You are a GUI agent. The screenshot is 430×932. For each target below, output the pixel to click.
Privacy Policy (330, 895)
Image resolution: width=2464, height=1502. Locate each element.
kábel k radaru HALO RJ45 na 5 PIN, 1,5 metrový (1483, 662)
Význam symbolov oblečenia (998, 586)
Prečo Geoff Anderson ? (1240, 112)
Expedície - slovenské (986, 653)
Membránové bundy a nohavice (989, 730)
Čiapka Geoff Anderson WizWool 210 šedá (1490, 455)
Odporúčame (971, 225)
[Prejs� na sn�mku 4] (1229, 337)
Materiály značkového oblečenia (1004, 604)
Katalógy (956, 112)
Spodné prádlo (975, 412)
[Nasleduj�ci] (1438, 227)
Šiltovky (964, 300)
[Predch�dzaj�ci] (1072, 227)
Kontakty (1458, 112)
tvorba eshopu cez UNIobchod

> WHAT NEEDS TO BE DONE
Scan the material for lines with the word "Geoff", and copy each line you find.

> WRITTEN REPLY
Prečo Geoff Anderson ? (1240, 112)
Čiapka Geoff Anderson WizWool 210 šedá (1490, 455)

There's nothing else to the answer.